*** Material for this task ***

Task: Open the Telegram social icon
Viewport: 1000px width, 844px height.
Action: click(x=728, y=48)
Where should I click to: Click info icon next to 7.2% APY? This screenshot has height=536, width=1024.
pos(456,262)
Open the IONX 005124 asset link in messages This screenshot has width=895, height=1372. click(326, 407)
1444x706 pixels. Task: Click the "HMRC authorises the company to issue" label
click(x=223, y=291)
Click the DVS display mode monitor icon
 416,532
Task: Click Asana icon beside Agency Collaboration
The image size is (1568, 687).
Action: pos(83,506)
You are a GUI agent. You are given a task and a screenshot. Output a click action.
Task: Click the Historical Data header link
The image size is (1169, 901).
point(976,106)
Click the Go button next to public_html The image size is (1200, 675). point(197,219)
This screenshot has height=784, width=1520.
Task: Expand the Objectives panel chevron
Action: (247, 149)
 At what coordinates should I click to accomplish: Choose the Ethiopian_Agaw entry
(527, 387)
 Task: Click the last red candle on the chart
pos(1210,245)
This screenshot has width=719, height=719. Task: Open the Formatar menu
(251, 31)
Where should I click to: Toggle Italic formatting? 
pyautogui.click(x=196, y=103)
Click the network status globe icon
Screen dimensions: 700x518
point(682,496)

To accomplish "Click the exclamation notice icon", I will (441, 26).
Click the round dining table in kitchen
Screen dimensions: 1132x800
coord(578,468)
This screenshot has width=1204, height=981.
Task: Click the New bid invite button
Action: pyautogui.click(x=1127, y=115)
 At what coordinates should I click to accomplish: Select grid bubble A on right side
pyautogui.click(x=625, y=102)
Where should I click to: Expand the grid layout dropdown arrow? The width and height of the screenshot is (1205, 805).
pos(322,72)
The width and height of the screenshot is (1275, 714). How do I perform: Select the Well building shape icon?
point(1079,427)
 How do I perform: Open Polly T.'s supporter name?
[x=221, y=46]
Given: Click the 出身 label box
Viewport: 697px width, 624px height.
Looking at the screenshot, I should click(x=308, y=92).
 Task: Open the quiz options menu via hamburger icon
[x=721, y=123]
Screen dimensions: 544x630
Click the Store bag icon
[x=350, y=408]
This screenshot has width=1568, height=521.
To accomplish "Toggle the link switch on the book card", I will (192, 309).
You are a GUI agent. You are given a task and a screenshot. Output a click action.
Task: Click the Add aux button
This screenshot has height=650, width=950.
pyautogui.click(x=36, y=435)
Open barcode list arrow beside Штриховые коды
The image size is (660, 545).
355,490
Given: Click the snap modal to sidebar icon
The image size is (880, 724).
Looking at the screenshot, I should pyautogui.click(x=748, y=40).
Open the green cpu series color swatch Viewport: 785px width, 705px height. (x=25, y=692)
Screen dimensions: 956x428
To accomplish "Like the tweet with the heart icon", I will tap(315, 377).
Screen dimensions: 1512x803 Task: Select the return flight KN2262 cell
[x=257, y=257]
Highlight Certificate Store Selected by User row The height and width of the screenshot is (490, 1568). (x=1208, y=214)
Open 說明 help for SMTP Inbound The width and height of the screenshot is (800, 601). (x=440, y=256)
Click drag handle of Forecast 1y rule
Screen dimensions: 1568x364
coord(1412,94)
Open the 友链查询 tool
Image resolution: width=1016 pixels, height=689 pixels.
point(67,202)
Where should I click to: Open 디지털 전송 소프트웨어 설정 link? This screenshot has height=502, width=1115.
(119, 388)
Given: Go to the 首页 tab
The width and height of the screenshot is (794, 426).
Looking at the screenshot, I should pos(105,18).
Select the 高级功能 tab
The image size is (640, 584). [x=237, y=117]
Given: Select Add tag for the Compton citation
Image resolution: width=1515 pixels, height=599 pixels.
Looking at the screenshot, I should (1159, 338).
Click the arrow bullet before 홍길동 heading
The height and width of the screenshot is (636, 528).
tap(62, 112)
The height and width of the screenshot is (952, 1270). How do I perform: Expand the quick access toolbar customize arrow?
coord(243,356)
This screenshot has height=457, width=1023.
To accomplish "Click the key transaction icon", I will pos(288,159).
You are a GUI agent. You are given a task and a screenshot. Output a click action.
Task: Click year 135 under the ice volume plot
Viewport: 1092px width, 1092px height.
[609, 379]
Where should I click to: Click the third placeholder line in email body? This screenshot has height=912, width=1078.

***

What the task asks: Of the entries above, repeat exactly the lines between the line with "This screenshot has height=650, width=950." and the line with "Task: Click year", inclusive, and no others.

Completed exercise:
This screenshot has height=650, width=950.
pyautogui.click(x=36, y=435)
Open barcode list arrow beside Штриховые коды
The image size is (660, 545).
355,490
Given: Click the snap modal to sidebar icon
The image size is (880, 724).
Looking at the screenshot, I should pyautogui.click(x=748, y=40).
Open the green cpu series color swatch Viewport: 785px width, 705px height. (x=25, y=692)
Screen dimensions: 956x428
To accomplish "Like the tweet with the heart icon", I will tap(315, 377).
Screen dimensions: 1512x803 Task: Select the return flight KN2262 cell
[x=257, y=257]
Highlight Certificate Store Selected by User row The height and width of the screenshot is (490, 1568). (x=1208, y=214)
Open 說明 help for SMTP Inbound The width and height of the screenshot is (800, 601). (x=440, y=256)
Click drag handle of Forecast 1y rule
Screen dimensions: 1568x364
coord(1412,94)
Open the 友链查询 tool
Image resolution: width=1016 pixels, height=689 pixels.
point(67,202)
Where should I click to: Open 디지털 전송 소프트웨어 설정 link? This screenshot has height=502, width=1115.
(119, 388)
Given: Go to the 首页 tab
The width and height of the screenshot is (794, 426).
Looking at the screenshot, I should pos(105,18).
Select the 高级功能 tab
The image size is (640, 584). [x=237, y=117]
Given: Select Add tag for the Compton citation
Image resolution: width=1515 pixels, height=599 pixels.
Looking at the screenshot, I should (1159, 338).
Click the arrow bullet before 홍길동 heading
The height and width of the screenshot is (636, 528).
tap(62, 112)
The height and width of the screenshot is (952, 1270). How do I perform: Expand the quick access toolbar customize arrow?
coord(243,356)
This screenshot has height=457, width=1023.
To accomplish "Click the key transaction icon", I will pos(288,159).
You are a GUI agent. You are given a task and a screenshot. Output a click action.
Task: Click year 135 under the ice volume plot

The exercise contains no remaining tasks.